Note: This article was published on Deccan Herald in my column " Half the Sky" today, 8th November 2020.
At one point or the other, a transgender individual aspires to have a body belonging to the gender they identify with. For many Sex Reassignment Surgery (SRS), a medical intervention available for both Male-to-Female (transgender woman) and Female-to-Male (transgender man) transgender persons is an answer to their prayers. The specialised operation conducted by Urologists and Gynaecologists is free of cost in states like Kerala and Tamil Nadu while in Karnataka it comes with a subsidised cost in select hospitals. Access to this gender affirming surgery is not an isolate aspect from transgender movement for their identity, rights and entitlements. Mural artist and blogger Shanthi Muniswamy, 38, a transwoman from Bengaluru shared her personal experience and insight on what the expectations from SRS are and how much of these are fulfilled.

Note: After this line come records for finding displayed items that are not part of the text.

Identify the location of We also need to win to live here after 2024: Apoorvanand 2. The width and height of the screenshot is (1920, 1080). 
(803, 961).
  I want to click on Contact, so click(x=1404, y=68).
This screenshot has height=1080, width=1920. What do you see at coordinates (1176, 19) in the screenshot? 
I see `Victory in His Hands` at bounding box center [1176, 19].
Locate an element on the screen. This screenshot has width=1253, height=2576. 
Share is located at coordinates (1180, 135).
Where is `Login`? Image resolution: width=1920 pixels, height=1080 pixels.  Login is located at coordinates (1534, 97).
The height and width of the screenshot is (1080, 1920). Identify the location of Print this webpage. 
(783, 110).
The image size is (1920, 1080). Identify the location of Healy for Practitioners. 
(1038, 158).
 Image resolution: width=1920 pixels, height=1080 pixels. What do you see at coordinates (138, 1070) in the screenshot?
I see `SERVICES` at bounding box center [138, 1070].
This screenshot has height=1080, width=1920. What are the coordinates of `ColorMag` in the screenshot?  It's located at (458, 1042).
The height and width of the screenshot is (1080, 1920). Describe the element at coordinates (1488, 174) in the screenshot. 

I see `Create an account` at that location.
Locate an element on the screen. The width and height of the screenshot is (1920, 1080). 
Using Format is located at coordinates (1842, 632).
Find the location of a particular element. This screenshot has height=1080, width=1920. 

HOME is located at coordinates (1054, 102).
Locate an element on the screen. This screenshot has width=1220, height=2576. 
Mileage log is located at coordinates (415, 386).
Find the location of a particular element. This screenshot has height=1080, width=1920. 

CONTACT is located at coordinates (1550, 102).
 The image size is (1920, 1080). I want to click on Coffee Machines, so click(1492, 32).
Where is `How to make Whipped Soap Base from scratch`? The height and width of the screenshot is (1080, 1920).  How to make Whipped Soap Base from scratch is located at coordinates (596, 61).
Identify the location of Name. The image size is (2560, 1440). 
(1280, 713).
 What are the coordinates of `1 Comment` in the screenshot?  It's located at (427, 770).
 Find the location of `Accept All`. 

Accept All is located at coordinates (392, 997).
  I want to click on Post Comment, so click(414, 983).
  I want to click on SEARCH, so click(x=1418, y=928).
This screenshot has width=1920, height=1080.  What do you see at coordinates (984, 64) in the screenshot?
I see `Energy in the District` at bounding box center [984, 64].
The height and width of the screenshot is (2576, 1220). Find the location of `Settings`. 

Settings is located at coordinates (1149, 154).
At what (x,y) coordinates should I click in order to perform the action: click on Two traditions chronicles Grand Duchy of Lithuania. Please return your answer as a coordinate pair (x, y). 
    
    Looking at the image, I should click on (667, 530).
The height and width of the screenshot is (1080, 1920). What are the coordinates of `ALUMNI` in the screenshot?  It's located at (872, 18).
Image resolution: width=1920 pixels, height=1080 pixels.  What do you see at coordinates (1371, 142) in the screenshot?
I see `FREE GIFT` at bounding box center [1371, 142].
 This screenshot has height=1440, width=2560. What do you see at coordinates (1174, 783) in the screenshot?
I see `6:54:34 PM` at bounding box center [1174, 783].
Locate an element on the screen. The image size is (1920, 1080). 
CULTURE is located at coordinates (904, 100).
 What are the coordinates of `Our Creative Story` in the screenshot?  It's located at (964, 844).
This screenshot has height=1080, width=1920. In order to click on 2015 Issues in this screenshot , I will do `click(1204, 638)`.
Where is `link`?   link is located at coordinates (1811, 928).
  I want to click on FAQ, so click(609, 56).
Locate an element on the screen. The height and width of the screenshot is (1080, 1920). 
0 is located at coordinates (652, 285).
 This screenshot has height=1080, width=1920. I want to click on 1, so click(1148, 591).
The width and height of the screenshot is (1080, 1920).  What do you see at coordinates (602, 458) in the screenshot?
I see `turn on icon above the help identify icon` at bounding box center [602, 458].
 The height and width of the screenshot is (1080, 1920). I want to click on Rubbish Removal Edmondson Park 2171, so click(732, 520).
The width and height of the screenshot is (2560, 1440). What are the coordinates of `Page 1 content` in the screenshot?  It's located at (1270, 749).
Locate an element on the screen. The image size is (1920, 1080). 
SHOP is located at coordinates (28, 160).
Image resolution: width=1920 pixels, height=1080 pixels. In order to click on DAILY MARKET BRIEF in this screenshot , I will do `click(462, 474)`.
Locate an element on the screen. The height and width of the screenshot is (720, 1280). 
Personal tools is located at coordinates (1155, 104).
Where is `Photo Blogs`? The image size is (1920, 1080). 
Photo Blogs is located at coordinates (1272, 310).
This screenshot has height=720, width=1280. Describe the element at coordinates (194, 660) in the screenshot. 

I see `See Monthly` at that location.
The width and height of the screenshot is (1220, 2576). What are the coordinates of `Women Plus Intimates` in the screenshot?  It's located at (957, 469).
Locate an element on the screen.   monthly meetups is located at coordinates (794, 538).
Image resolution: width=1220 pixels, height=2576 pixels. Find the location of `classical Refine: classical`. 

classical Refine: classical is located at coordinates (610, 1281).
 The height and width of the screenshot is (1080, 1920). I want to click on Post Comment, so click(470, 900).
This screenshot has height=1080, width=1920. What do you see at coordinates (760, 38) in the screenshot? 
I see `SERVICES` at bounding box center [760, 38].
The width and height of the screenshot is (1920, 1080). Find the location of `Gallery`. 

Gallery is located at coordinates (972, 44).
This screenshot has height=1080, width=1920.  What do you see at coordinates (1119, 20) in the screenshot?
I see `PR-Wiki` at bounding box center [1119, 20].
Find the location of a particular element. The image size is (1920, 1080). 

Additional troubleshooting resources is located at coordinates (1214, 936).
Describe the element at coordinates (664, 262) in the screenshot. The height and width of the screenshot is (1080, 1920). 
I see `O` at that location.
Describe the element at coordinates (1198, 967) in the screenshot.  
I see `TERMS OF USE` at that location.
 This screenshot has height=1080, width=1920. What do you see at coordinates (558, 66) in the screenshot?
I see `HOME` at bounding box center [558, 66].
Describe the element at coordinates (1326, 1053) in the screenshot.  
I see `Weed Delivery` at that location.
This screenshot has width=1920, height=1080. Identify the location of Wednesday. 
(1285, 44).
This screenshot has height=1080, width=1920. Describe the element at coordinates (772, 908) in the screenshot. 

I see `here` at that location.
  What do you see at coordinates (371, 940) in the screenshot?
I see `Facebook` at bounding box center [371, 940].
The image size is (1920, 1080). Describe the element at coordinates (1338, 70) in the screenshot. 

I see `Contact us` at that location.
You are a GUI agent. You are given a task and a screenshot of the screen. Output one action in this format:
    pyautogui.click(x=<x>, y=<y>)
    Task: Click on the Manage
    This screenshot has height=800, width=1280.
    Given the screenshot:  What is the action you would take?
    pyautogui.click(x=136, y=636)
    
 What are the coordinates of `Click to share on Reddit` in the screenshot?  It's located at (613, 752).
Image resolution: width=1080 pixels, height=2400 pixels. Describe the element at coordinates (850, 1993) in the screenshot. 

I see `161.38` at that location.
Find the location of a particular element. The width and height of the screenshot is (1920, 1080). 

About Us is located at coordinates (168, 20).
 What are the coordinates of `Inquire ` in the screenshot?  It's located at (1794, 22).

When did Sex Reassignment Surgery become an aspiration for you and why? How many from the trans community opt for SRS?
Wanting SRS did not come to me all of a sudden rather it was a journey of self-discovery, reflection, confrontation and resolution over a span of 21 years which culminated to disclosure about my gender identity to my family amongst stiff resistance and denial. Right from the time I was a child, I used to hide my penis behind my thighs, stand in front of a mirror and think to myself that I am a girl. With passing time, the difficulty to connect with the body I was born with only grew and SRS became a means to change all of that.
SRS is a very important part of a transgender person’s life because it settles the internal conflict and gives us a body that we are comfortable with. The decision to undergo this surgery is entirely personal and varies from individual to individual but to my knowledge, most transgender persons would like to go for SRS.
What is the cost of SRS in Bengaluru and what are the processes involved?
SRS should be done in authorised government and select private hospitals which have the expertise and infrastructure and not through quacks or crude methods of sex reassignment where hygiene and life may be put to risk.
While SRS for male to female transgender persons costed about Rs 60,000 in 2017 when I underwent the surgery, SRS for female to male transgender persons is costlier and recovery period for the patient longer.
The entire process which takes close to three months begins with referral to a psychiatrist for psychological evaluation through counselling to ascertain whether the person is prepared to live the life they have chosen after surgery. This is necessary before beginning formal preparations for the surgery like meeting the doctor, getting the date of the operation fixed, undergoing surgery, healing in the hospital under medical observation, getting discharged to return just for the dressings and getting monitored for any infections or complication.
Please share your personal experience and suggestions for the government and aspirants.
When I underwent SRS in a private hospital in Bengaluru, my apprehension was put to rest by friendly doctors and staff. There was a separate ward for transgender persons, something that other hospitals should follow.
The surgery took about 2-3 hours. I was discharged on the sixth day but had to go for dressing every fourth day. I developed a bad case of infection on the tenth day but with timely attention from doctors, it was treated. Eventually I managed to get my dressing done in a hospital closer to my house to minimise the agony from travelling in autorickshaws on bad roads over potholes.
SRS should be made free for transgender community in Karnataka because affordability is the biggest barrier, we experience with only few of us employed in mainstream professions and majority reliant on either begging or sex work for survival. An ambulance dropping facility will be useful.
My advice to those who are contemplating SRS is to ensure they have someone to take care of them because it takes 1-2 months to regain mobility and strength. Also, summer months are the best time as opposed to monsoons when infections are more likely.
How do you feel about yourself and life in general after SRS?
When I saw my body for the first time after surgery, the profound happiness I felt made me weep. I love who I am now. What God forgot to create; doctors created it. To be able to experience complete womanhood I will wait for that to happen in my next life.
(The author is a journalist and social entrepreneur in the field of women empowerment, women’s health, menstrual hygiene management and digital literacy.)